Dore Gold, direktur kementerian luar negeri Israel, pada hari Kamis menepis spekulasi tersebut karena rumor palsu dimaksudkan untuk “menimbulkan rasa takut di hati banyak umat Islam” dan memicu kekerasan.
MENGAPA KEKERASAN MERUSAK MINGGU INI?
Aktivis Yahudi mengeluarkan pemberitahuan untuk “kunjungan massal ke Temple Mount” yang akan berlangsung pada hari Minggu, malam Tahun Baru Yahudi.

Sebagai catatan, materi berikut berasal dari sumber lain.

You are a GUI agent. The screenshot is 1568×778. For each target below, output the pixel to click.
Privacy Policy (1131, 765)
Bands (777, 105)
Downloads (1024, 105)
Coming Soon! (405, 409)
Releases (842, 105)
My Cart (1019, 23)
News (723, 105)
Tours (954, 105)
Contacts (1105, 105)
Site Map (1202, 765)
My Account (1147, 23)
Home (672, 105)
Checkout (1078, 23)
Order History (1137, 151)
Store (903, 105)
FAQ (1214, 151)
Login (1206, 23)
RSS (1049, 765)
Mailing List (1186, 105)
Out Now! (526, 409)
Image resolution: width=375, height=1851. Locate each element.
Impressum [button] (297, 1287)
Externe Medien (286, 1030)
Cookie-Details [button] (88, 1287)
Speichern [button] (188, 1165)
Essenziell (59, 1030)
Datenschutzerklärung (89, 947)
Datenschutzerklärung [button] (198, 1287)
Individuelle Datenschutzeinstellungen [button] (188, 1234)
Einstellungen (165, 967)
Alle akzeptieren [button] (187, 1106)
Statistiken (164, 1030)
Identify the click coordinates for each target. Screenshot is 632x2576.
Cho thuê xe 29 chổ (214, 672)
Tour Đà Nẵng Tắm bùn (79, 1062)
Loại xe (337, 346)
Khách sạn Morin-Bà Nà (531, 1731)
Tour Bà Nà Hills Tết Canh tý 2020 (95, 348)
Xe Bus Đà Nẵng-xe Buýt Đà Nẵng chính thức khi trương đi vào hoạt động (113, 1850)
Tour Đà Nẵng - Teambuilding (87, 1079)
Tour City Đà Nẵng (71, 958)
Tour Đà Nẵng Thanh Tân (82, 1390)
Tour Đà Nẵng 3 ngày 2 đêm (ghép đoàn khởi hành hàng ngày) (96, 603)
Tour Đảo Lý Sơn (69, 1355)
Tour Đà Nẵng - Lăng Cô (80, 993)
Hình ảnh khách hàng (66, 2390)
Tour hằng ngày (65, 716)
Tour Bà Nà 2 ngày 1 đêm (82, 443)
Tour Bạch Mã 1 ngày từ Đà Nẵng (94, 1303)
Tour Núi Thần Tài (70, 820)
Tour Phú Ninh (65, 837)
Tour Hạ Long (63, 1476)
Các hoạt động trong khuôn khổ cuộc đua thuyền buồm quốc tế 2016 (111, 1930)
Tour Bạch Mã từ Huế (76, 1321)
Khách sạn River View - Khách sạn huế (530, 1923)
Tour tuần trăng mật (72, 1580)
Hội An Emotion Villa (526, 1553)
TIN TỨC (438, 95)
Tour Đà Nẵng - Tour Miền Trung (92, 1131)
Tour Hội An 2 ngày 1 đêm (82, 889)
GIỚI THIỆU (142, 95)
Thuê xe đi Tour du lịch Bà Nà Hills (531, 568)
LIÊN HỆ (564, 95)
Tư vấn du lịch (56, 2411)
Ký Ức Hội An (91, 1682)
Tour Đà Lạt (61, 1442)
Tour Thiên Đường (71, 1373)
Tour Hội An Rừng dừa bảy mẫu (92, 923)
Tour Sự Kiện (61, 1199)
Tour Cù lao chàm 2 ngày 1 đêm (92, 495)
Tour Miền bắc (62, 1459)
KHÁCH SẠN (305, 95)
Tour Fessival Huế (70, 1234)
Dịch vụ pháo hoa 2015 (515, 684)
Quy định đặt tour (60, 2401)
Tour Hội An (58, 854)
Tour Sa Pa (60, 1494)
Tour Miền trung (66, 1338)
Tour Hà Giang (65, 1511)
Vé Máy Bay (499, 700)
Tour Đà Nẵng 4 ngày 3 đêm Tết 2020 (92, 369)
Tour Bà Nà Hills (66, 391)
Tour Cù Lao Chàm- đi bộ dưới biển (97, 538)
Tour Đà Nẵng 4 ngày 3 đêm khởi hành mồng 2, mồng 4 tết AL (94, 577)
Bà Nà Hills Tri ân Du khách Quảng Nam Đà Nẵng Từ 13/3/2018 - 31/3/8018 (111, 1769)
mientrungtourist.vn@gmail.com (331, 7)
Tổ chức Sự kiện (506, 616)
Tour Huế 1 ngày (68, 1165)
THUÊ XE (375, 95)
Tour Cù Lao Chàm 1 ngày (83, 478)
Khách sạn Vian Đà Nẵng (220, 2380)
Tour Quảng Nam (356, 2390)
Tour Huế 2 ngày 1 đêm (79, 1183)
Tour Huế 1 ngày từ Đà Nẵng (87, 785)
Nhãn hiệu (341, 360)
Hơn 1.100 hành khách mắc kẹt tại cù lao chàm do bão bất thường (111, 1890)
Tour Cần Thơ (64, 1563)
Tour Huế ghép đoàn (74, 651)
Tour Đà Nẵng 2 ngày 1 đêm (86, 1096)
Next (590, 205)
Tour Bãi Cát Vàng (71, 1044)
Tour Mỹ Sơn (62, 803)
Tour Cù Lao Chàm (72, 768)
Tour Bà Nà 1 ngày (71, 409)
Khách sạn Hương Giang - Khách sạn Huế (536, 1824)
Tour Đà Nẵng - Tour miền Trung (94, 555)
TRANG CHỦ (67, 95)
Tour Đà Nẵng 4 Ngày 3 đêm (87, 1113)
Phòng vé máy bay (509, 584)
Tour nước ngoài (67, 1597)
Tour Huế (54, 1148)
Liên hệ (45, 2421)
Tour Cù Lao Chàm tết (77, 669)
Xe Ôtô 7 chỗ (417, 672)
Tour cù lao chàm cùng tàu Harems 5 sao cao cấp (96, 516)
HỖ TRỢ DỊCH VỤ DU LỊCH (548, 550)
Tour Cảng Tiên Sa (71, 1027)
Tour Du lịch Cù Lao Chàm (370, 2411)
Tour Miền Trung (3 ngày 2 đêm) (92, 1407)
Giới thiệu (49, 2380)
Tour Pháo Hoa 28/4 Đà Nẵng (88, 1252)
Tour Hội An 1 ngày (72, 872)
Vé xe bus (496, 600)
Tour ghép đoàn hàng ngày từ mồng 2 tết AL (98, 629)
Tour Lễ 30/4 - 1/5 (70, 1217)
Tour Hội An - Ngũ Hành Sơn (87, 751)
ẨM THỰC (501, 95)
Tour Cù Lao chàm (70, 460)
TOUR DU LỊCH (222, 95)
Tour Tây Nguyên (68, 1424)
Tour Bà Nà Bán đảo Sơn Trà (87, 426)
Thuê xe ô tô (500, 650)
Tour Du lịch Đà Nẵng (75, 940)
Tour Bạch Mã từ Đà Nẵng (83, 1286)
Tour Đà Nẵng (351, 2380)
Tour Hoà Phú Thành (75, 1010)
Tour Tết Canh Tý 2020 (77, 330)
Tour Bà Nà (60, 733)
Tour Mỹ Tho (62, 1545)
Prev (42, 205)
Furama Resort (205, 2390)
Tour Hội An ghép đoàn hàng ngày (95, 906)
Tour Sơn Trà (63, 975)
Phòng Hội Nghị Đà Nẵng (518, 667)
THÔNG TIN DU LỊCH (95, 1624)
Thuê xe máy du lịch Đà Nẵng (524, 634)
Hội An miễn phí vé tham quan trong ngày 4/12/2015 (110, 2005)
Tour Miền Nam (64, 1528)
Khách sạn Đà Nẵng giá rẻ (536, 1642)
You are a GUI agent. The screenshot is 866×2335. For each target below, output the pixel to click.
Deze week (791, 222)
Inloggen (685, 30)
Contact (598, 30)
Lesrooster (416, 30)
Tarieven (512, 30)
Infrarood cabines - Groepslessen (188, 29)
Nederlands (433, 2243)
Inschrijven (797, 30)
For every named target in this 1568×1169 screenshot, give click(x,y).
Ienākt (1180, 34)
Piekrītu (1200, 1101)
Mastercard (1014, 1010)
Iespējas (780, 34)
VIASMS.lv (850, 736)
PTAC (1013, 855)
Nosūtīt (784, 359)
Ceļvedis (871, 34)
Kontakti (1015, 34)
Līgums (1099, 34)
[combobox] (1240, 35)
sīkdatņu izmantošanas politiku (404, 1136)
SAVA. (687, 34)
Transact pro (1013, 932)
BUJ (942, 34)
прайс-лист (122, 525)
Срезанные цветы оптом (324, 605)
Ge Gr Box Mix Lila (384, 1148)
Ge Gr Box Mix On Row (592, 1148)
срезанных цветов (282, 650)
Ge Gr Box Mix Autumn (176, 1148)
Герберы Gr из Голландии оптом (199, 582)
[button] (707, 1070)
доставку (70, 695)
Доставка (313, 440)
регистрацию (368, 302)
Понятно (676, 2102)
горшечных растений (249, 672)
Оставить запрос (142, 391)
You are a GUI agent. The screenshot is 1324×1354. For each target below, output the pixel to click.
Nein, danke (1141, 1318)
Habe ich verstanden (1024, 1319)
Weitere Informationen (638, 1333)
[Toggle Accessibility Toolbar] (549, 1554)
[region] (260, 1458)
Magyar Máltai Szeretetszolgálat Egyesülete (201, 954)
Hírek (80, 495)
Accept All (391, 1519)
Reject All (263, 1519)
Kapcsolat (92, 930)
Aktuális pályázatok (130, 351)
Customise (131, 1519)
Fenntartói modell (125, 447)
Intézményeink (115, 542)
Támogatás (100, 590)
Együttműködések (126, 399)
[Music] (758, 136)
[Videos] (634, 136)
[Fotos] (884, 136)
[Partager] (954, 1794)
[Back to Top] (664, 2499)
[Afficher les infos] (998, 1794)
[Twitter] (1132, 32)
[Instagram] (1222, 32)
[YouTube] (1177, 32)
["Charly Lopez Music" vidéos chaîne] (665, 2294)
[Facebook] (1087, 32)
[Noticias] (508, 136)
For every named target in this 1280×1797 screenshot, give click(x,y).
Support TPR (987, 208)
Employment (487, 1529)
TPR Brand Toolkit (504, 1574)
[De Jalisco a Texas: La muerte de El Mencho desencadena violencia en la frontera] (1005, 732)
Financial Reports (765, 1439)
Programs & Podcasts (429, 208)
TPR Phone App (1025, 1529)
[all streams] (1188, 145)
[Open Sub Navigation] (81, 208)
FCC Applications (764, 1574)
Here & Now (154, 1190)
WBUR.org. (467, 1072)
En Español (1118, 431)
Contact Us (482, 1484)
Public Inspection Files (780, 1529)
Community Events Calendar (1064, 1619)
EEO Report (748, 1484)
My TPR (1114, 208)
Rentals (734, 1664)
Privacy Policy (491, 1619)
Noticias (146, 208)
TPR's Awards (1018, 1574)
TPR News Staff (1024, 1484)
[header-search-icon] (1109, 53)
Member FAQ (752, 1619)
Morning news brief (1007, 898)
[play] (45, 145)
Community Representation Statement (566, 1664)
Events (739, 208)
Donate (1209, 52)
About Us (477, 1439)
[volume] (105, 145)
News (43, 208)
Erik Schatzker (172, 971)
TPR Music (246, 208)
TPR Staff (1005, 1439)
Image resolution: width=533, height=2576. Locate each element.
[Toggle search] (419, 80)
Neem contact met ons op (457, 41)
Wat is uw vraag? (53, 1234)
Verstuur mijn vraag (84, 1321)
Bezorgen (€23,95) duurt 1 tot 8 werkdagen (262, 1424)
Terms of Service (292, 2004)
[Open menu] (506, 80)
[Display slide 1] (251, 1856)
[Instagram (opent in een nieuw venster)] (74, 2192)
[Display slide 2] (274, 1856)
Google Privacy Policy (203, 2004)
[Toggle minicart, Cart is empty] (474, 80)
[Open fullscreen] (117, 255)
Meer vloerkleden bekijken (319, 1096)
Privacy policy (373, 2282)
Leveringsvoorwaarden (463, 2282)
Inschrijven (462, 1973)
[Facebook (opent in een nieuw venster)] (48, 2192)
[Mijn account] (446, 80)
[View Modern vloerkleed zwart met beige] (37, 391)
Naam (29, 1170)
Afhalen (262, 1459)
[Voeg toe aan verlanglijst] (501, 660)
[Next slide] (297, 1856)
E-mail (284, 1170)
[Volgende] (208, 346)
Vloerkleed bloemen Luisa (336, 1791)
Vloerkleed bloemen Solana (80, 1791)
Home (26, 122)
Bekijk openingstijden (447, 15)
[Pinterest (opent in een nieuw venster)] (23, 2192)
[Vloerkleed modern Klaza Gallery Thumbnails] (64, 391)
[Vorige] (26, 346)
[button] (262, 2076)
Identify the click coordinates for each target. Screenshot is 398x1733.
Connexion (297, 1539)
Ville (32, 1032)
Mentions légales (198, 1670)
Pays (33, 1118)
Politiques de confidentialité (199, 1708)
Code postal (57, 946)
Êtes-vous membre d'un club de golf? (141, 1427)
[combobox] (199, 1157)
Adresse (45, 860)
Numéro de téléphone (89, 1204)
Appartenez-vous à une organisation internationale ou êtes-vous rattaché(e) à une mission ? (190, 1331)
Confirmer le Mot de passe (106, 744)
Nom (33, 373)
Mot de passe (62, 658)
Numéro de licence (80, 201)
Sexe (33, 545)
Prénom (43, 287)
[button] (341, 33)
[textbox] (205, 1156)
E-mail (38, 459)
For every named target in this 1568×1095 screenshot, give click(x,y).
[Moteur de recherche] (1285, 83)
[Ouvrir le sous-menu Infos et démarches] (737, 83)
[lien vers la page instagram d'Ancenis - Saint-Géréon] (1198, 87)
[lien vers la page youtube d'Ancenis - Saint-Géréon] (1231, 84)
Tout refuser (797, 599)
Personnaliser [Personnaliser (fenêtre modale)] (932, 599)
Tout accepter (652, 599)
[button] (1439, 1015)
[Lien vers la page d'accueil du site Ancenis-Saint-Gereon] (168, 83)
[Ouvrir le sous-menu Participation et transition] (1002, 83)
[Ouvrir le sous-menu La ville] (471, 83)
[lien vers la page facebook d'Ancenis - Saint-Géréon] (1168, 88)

Desas-desus dengan cepat menyebar di kalangan warga Palestina bahwa “pemukim” berencana mengambil alih situs tersebut.
Polisi memasuki kompleks masjid selama tiga hari untuk membubarkan pengunjuk rasa Muslim yang bersembunyi di masjid dan melemparkan batu, balok beton, dan bom api ke arah pasukan keamanan.
Tanggapan Israel dikecam di seluruh dunia Arab, sehingga meningkatkan kekhawatiran bahwa ketegangan akan menjadi tidak terkendali.
Presiden Palestina Mahmoud Abbas mengutuk bentrokan tersebut dengan bahasa yang sangat kasar dan menegaskan bahwa tidak ada tempat suci di Yerusalem yang menjadi milik Israel.
Seorang pejabat dari Kementerian Luar Negeri Arab Saudi menganggap Israel bertanggung jawab dan mengatakan bentrokan itu dapat menimbulkan “konsekuensi serius”. Organisasi Kerjasama Islam, badan Islam terbesar di dunia, yang terdiri dari 57 negara mayoritas Muslim, mendesak PBB dan Uni Eropa untuk mengambil tindakan melawan “pelanggaran Israel.” Departemen Luar Negeri AS mendesak kedua belah pihak untuk tetap tenang.
APA MASA DEPAN SITUS INI?
Netanyahu menegaskan status situs tersebut tidak akan berubah.
Aktivis agama Yahudi melobi para pemimpin Israel untuk menerapkan pengaturan yang meniru situs kontroversial lainnya: situs di Tepi Barat yang dikenal oleh orang Yahudi sebagai Gua Para Leluhur dan bagi umat Islam sebagai Masjid Ibrahimi, tempat tentara Israel mengawasi rezim yang tegang dalam hal waktu salat bergantian bagi orang Yahudi. dan umat Islam.
Aktivis Yahudi Yehuda Glick, yang selamat dari upaya pembunuhan warga Palestina karena kampanyenya mengizinkan umat Yahudi melakukan salat di tempat suci di Yerusalem, mengatakan bahwa ia mengutarakan pendapatnya dalam pertemuan baru-baru ini dengan Netanyahu.